Chanteuse: Thanks! No, I don't think this one is worth flying out for. (Maybe "Ernani"??)
With love to all, mlr/vf
Posted by: vilaine fille | 27 September 2007 at 15:08
La Vilaine: Your review is jaw-dropping!
Glad I did not miss much by not flying to New York and seeing this Lucia.
*Chanteuse*
Posted by: Opéra Chanteuse | 26 September 2007 at 22:48
I was in Times Square to get a peek at the new production before attending tomorrow night's performance. It was precisely the literalism that bothered me. And, more than anything, the flesh and blood ghosts... I just don't understand why they were necessary. However, I do have to give this Lucia another chance, even though I doubt my feelings will change. Maybe I'll leave my glasses at home tomorrow in order to fixate on the in-house sonic goings-on of the evening (perhaps it was due to the traffic and the sirens and the chatty pedestrians that Monday night proved to be a disappointment there, but I'm really not so sure).
KMT
Posted by: kmt | 26 September 2007 at 21:09
Dear rysanekfreak: Thanks so much for your incredibly kind comment. We shall be lovers in our shared veneration of Leonie. I can say no more - I cry when I let myself think about how much I miss her.
Auguri, mlr/vf
Posted by: vilaine fille | 26 September 2007 at 18:50
Excellent writing. Brilliant turns of phrase. Perceptive. I think I love you.
Posted by: rysanekfreak | 26 September 2007 at 18:45
Muori, thank you for your kindness and great-heartedness.

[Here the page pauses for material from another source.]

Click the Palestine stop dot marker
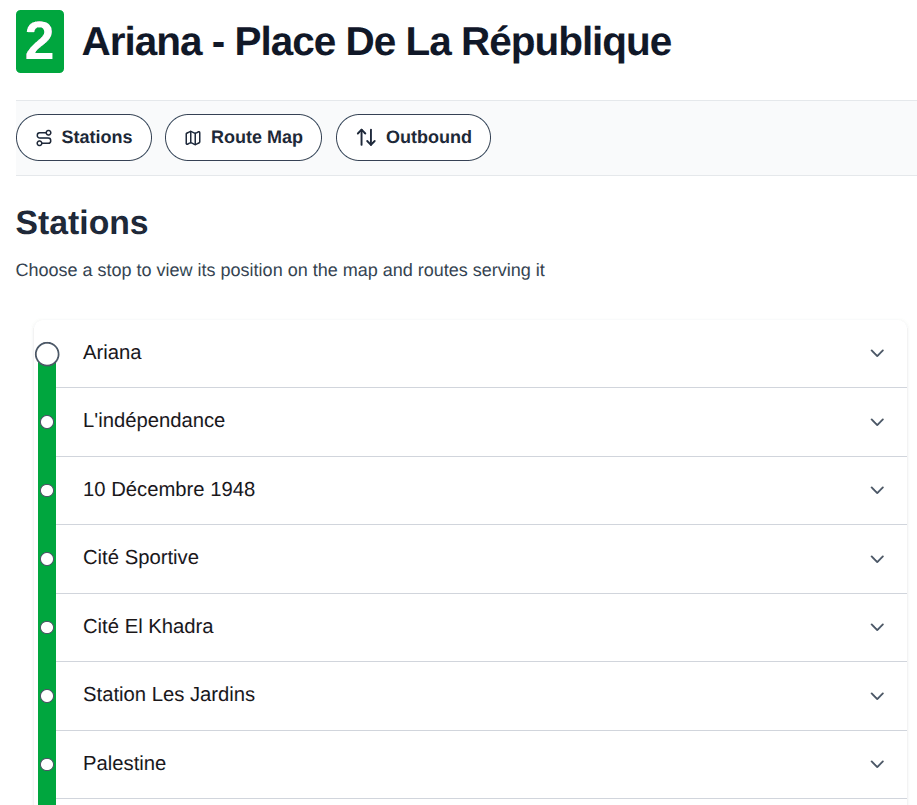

KMT, I am grateful for your generous words, too. I take it you saw the show? What did you think?
Lisa: Yes, the *last* times I heard RAS in the role, she was a bit past her due-date vocally, kind of mewling into her high notes, but at her best, she was a *remarkable* Lucia. Above all, she really, really dug into the text over the years. She had me crying once by the second verse of "Regnava nel silenzio"!
Big hugs to all, mlr/vf
Posted by: vilaine fille | 26 September 2007 at 15:29
Fantastic review, and thank you for the kind words for Swenson, whose Lucia was, indeed, a great one when I saw it a few years ago.

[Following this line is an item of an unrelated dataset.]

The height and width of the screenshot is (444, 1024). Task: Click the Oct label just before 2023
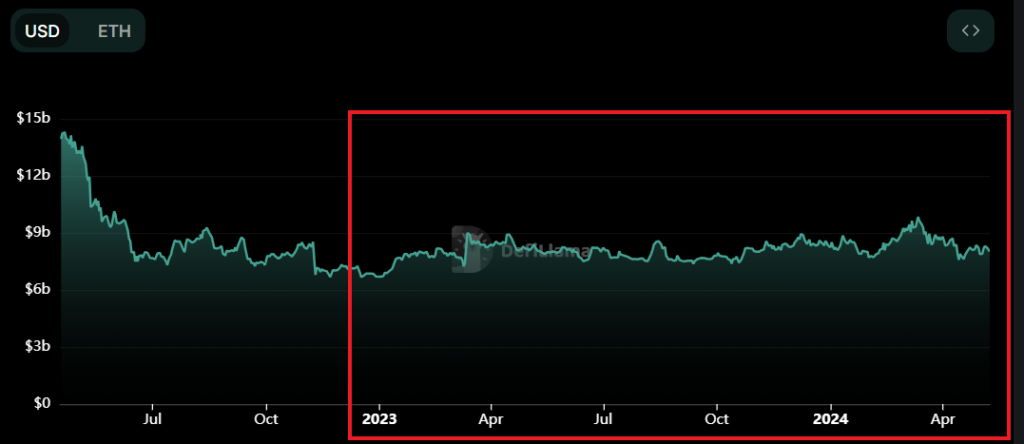pos(266,420)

Posted by: Lisa Hirsch | 26 September 2007 at 14:50
Such an excellent review I just linked it even though I totally disagree :)
Posted by: Maury D'annato | 26 September 2007 at 03:47
Thank you so much for this spirited, uniquely comprehensive, and acutely fulfilling critique. No other review I've read today has been as spot-on and fearless and justifiably outraged. Brava!